==== Data shown

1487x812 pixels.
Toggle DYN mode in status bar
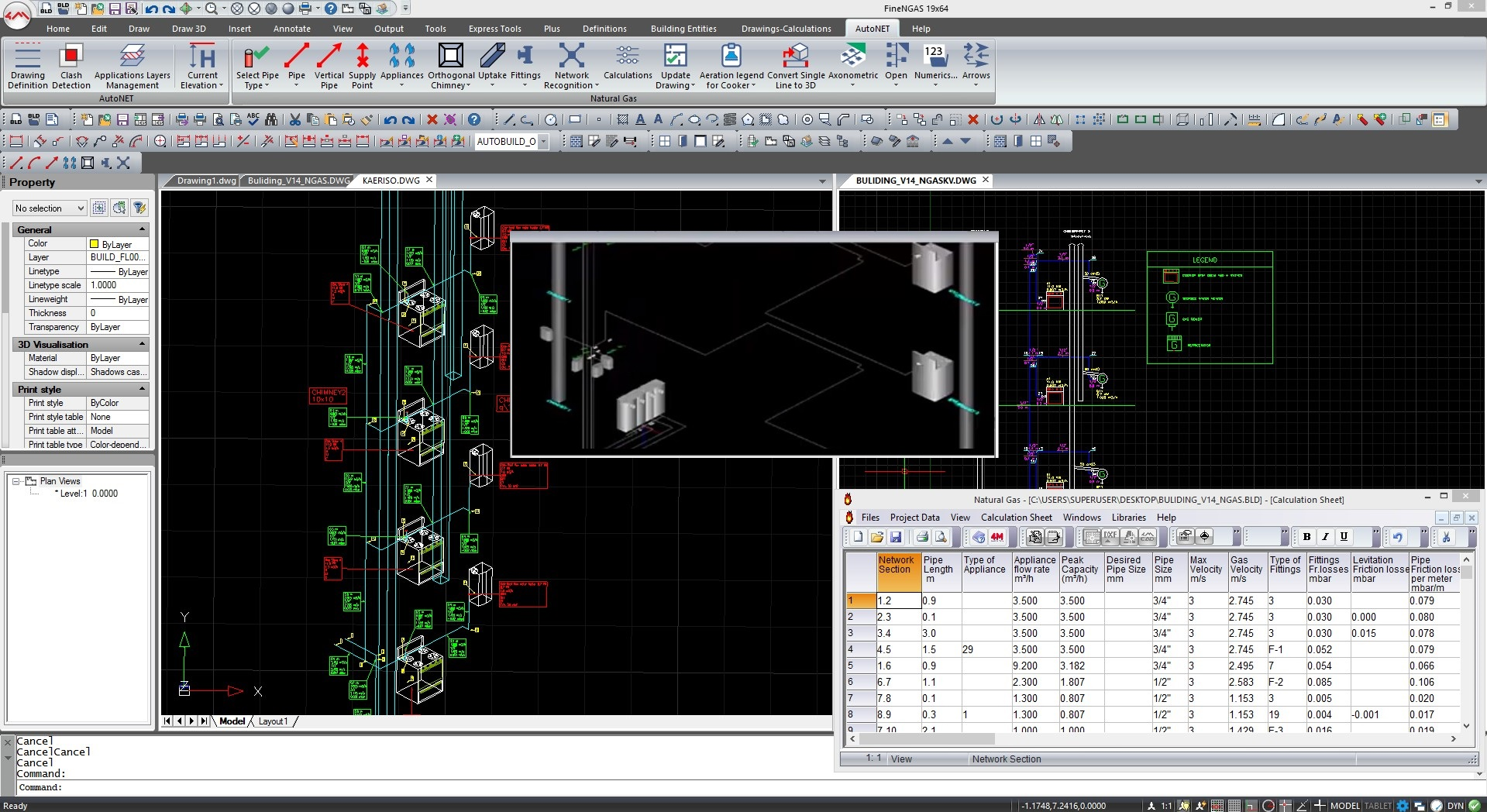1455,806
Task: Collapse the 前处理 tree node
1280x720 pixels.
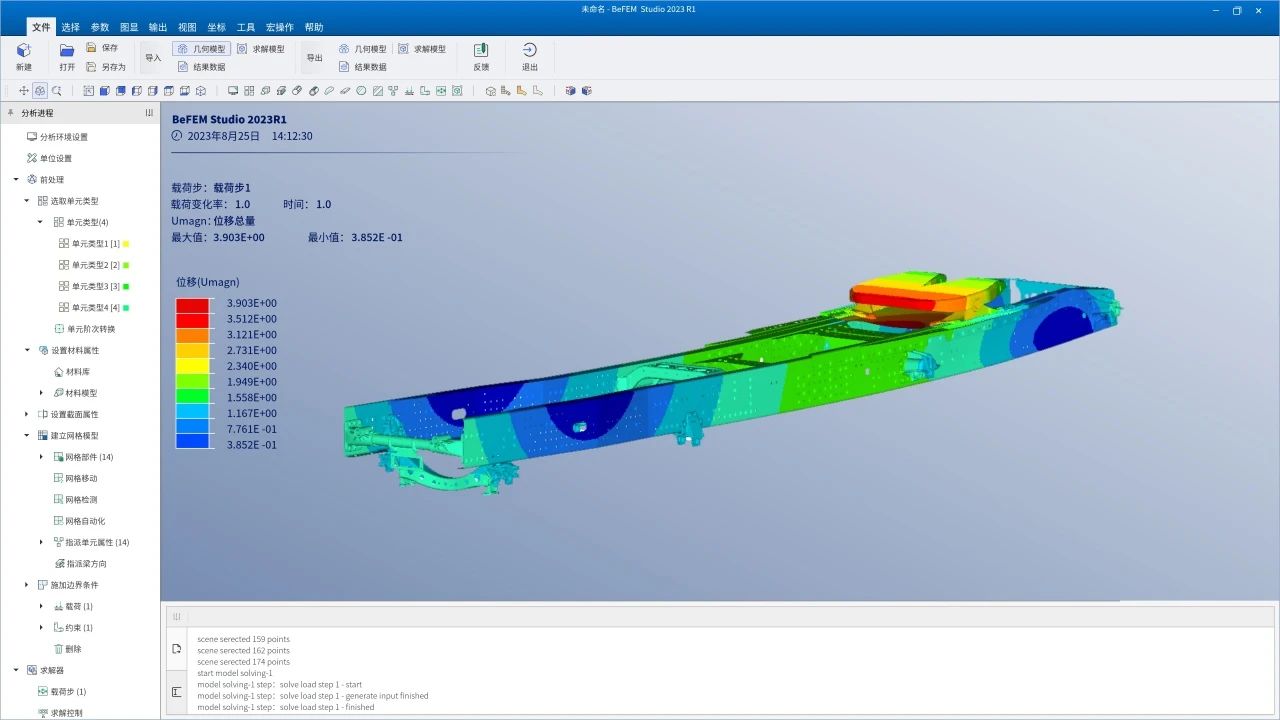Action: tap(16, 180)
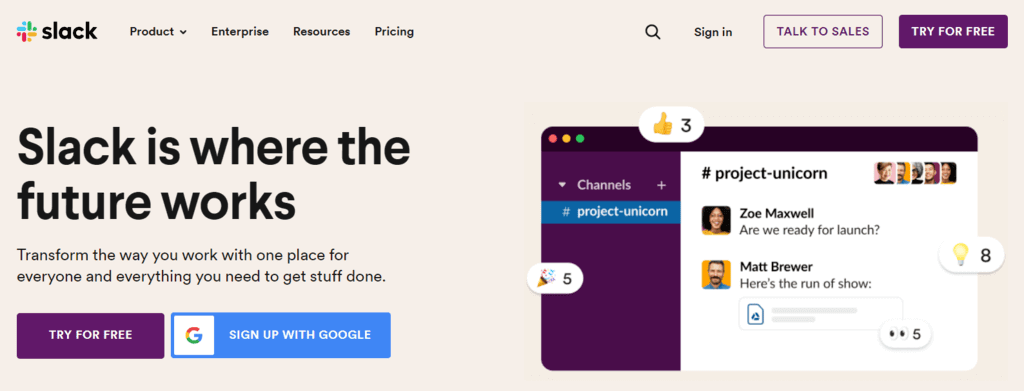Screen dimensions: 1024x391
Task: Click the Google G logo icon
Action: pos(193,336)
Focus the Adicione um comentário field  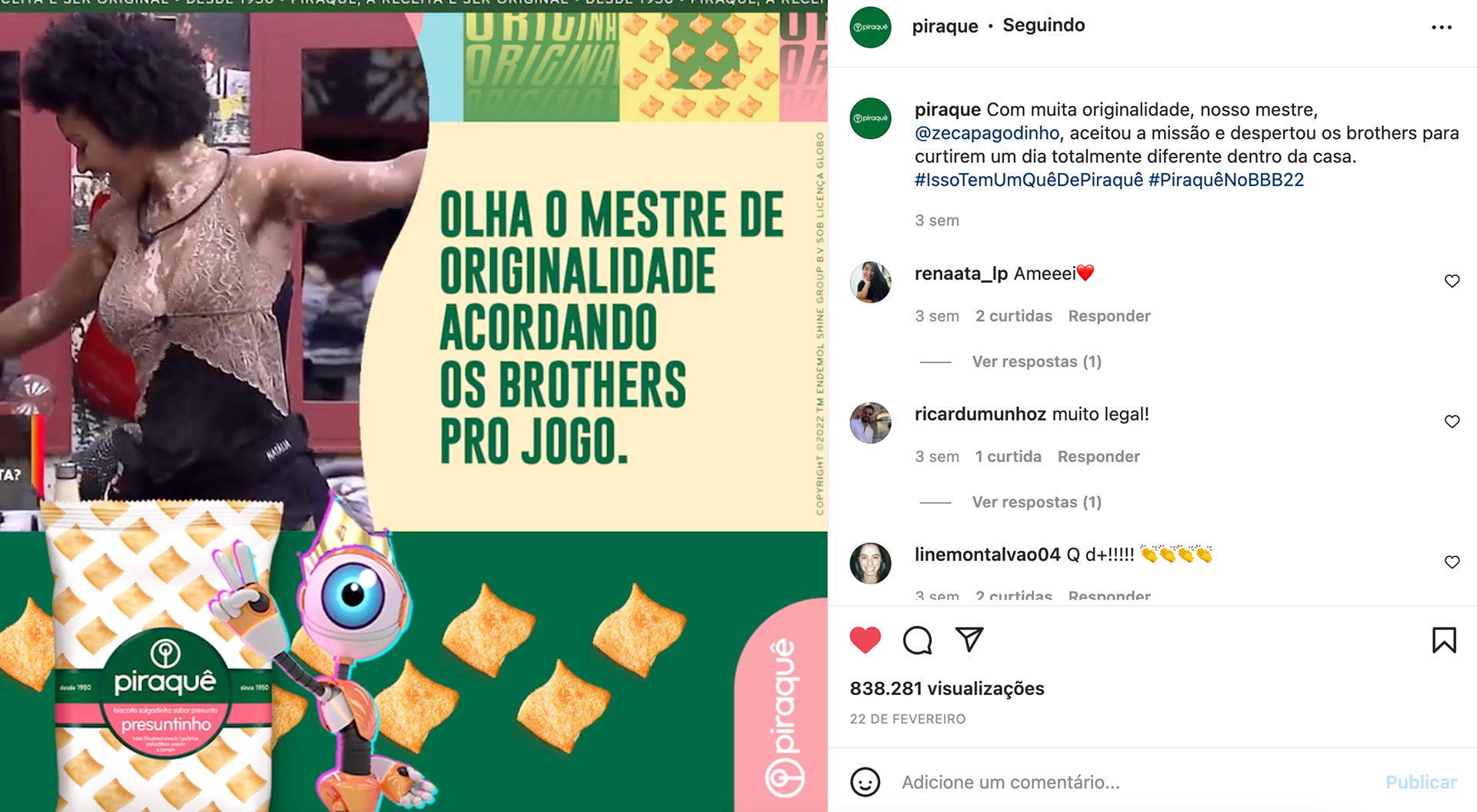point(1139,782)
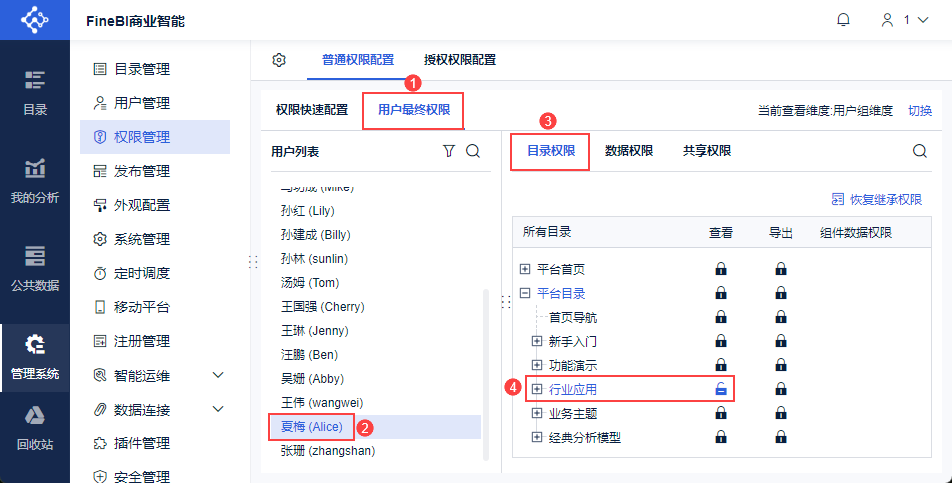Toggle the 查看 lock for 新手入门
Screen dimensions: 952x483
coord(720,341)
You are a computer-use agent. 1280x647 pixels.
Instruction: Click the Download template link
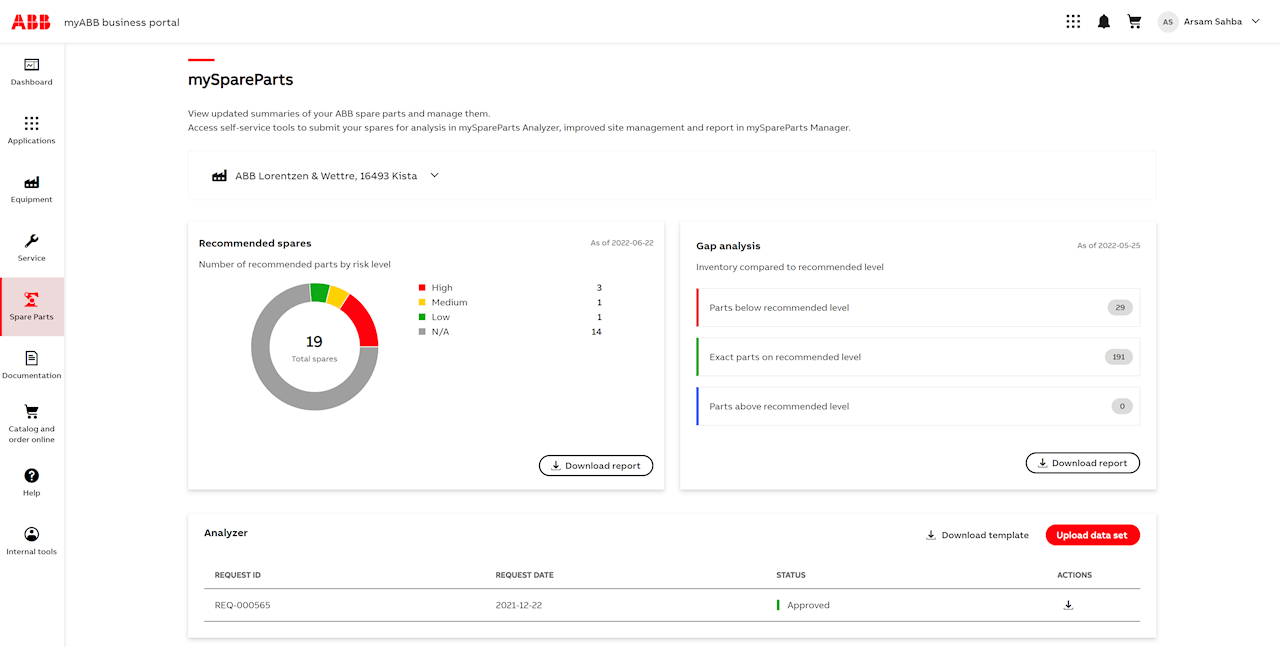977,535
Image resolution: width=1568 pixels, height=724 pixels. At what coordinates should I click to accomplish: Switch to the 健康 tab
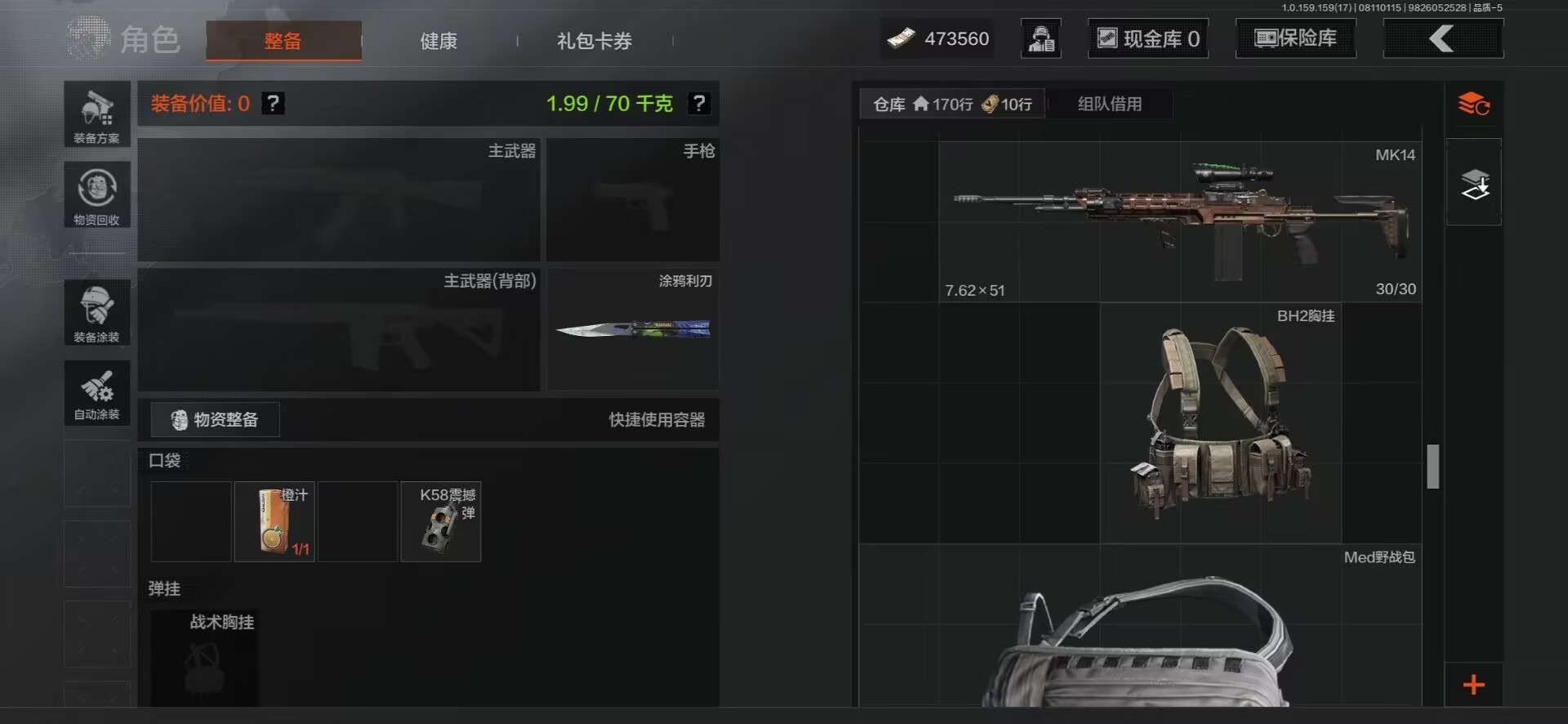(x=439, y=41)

========

* **Activity**
Your copy should hold exactly the lines from the line bearing "Image resolution: width=1568" through the end of the data, both included, and no pictures or anything further.

* **Exercise response**
Image resolution: width=1568 pixels, height=724 pixels. At what coordinates should I click to accomplish: Switch to the 健康 tab
(x=439, y=41)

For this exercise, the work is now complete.